Un’occasione per riflettere sull’ineludibile legame tra l’esercizio del diritto e i valori fondamentali di speranza, misericordia e fede, superando la mera applicazione formale delle norme.
Oltre quindicimila partecipanti, provenienti da una rete globale che abbraccia circa cento nazioni – dall’Italia, Spagna e Portogallo, alla Polonia, Francia e Stati Uniti – hanno convergito a Roma, testimoniando l’universalità di questa aspirazione.
Accompagnato dal sottosegretario Andrea Delmastro, il Ministro della Giustizia Carlo Nordio ha guidato la delegazione italiana, mentre la presenza del giudice Samuel Anthony Alito, della Corte Suprema degli Stati Uniti, ha conferito ulteriore solennità all’incontro con il Pontefice.
Il messaggio del Papa ha delineato una visione teologica della giustizia, che trascende la sua dimensione puramente legale.
Ha esortato i professionisti del diritto a interpretare le leggi con un’umanità profonda, mirando a garantire a ciascuno la realizzazione delle proprie aspirazioni e la piena tutela dei diritti intrinseci alla dignità umana.
Un sistema di valori condivisi, fondato sulla solidarietà e il rispetto, deve costituire il faro che guida ogni decisione.
La giustizia non si limita a sanzionare il male, ma implica una profonda riparazione, una ricostruzione del tessuto sociale lacerato da ingiustizie e sofferenze.
Il dramma globale, con le sue ferite aperte – si pensi alla situazione di profonda crisi umanitaria che affligge la regione di Gaza, anche se non esplicitamente citata – rivela una frattura profonda nelle regole della convivenza.
Molti popoli e nazioni anelano a una giustizia che troppo spesso appare irraggiungibile, intrappolati in condizioni di vita inaccettabili e disumane.
Un punto focale di questa giornata di riflessione è stata la figura di Rosario Livatino, magistrato ucciso dalla mafia trentacinque anni fa e ora beato.
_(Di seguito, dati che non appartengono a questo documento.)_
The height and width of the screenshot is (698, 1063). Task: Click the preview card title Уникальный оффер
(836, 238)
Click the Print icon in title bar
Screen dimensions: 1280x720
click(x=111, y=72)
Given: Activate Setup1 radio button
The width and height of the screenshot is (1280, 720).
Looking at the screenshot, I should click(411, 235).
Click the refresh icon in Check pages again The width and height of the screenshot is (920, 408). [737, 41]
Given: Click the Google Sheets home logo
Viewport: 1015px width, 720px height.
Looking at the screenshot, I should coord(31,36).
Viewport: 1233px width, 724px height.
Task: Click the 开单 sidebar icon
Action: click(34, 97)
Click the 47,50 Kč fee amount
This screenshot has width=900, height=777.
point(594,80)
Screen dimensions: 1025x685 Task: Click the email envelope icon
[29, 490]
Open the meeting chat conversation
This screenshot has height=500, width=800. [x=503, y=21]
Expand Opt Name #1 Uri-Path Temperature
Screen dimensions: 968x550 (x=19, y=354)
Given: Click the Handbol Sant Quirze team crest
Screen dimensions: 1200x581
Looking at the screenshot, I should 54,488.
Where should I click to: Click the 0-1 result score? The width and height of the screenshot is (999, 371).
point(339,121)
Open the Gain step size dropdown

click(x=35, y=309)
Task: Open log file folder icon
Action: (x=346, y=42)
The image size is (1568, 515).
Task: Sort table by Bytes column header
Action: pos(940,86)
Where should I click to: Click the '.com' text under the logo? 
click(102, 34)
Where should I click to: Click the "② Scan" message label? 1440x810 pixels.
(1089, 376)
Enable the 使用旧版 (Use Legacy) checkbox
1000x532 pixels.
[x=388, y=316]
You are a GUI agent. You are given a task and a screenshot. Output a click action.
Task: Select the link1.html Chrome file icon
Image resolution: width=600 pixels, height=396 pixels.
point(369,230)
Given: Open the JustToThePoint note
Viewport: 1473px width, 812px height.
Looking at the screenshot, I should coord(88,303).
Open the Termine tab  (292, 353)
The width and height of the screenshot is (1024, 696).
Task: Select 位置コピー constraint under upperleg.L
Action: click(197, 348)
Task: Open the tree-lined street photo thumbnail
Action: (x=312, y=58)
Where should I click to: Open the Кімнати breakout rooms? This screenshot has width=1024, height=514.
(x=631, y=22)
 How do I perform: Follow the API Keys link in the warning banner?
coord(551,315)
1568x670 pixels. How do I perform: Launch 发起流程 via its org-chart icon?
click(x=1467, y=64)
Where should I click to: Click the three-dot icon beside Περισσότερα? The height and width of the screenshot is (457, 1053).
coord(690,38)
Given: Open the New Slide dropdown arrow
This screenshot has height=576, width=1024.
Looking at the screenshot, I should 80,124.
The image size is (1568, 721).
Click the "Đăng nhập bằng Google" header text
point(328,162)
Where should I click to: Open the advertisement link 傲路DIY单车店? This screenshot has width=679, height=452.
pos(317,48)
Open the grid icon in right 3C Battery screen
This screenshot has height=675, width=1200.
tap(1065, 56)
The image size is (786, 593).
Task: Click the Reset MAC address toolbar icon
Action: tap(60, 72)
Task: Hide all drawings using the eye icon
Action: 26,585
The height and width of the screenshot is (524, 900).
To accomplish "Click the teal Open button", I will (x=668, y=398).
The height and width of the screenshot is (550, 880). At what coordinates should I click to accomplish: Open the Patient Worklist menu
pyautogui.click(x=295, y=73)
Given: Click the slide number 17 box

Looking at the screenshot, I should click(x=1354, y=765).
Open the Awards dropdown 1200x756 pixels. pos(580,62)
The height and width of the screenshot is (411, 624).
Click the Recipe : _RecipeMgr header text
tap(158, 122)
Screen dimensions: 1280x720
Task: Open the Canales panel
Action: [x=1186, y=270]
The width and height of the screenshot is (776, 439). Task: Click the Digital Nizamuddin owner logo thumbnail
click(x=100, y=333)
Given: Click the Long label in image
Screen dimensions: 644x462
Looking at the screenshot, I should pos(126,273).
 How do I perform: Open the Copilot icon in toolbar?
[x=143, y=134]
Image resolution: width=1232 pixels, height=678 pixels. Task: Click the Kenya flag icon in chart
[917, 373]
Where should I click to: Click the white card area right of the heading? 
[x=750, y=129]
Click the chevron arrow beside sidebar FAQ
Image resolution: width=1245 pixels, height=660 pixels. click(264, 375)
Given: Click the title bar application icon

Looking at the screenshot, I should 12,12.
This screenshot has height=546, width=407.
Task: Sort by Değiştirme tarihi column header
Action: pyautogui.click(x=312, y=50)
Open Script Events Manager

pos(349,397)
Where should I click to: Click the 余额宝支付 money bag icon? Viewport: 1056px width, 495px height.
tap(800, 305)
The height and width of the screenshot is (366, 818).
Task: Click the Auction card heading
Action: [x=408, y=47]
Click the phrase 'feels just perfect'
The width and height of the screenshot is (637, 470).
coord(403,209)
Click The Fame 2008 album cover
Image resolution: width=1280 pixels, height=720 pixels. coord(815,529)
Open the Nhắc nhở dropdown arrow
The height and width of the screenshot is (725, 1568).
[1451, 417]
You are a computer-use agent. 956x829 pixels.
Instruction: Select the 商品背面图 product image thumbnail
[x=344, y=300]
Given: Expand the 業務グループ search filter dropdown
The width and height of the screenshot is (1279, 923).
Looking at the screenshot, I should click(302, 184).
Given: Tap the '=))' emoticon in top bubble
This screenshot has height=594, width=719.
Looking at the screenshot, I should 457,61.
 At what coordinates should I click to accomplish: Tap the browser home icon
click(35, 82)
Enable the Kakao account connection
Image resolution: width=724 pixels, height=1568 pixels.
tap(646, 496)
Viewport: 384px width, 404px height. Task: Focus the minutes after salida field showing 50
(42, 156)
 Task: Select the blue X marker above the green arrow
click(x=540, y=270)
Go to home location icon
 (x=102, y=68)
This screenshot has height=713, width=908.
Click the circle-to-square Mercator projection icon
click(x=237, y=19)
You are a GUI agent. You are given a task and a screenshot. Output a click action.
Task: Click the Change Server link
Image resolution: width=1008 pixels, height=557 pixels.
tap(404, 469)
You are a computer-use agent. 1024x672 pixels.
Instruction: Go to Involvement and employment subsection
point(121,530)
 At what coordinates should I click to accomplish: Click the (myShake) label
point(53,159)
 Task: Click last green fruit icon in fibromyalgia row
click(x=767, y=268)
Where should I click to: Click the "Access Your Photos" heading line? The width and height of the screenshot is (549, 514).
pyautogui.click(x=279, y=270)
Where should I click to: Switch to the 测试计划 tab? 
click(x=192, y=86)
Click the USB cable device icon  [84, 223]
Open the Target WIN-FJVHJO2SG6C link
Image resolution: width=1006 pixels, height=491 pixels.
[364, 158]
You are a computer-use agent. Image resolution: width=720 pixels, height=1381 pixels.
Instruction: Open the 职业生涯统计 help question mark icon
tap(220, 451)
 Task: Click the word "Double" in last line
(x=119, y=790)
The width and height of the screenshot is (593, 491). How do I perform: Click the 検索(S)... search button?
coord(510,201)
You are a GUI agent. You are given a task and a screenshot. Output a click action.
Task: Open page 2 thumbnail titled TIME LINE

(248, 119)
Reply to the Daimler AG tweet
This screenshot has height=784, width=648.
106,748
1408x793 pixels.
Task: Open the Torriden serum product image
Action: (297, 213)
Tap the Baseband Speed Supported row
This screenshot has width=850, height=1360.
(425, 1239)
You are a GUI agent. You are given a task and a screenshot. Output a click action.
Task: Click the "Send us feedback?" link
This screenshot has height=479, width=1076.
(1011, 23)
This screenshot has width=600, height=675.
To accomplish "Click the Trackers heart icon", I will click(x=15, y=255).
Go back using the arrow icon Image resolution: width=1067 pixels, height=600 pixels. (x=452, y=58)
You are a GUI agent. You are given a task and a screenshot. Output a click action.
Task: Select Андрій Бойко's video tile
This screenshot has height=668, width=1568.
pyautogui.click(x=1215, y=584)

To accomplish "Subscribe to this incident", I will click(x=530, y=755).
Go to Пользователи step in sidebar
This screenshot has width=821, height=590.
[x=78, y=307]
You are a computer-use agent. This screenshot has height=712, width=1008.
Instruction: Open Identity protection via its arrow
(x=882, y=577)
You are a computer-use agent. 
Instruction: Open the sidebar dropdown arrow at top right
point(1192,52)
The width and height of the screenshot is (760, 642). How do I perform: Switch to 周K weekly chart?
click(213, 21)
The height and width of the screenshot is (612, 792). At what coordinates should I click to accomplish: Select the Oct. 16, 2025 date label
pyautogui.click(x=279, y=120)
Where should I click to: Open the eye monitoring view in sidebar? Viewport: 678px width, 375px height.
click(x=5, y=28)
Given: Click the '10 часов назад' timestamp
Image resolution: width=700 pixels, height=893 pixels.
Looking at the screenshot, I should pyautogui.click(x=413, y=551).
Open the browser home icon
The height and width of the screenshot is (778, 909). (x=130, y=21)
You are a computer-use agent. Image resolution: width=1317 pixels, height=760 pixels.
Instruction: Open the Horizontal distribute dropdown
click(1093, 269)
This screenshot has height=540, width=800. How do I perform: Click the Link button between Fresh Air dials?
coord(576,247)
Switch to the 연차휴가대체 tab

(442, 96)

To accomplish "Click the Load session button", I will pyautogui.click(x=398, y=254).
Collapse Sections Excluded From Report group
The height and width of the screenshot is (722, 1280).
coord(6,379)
La sua vita e il suo sacrificio incarnano un ideale di giustizia ispirato alla fede, un impegno totale al servizio del bene comune.
Monsignor Juan Ignacio Arrieta, segretario del Pontificio Consiglio per i Testi Legislativi, ha sottolineato come, per Livatino, fede e diritto fossero realtà indissolubilmente connesse, in un rapporto complesso, a volte conflittuale, ma sempre essenziale per la piena realizzazione della giustizia.
Un gesto simbolico è stato il dono offerto dall’Associazione Nazionale Magistrati (Anm): un fazzoletto cucito dai detenuti del carcere di Santa Maria Capua Vetere, un segno tangibile di speranza e di possibile redenzione, che unisce i valori del Giubileo della Giustizia e l’impegno verso una società più giusta e inclusiva.
Questo atto dimostra come la giustizia debba estendersi anche a coloro che si trovano ai margini della società, offrendo loro una seconda possibilità.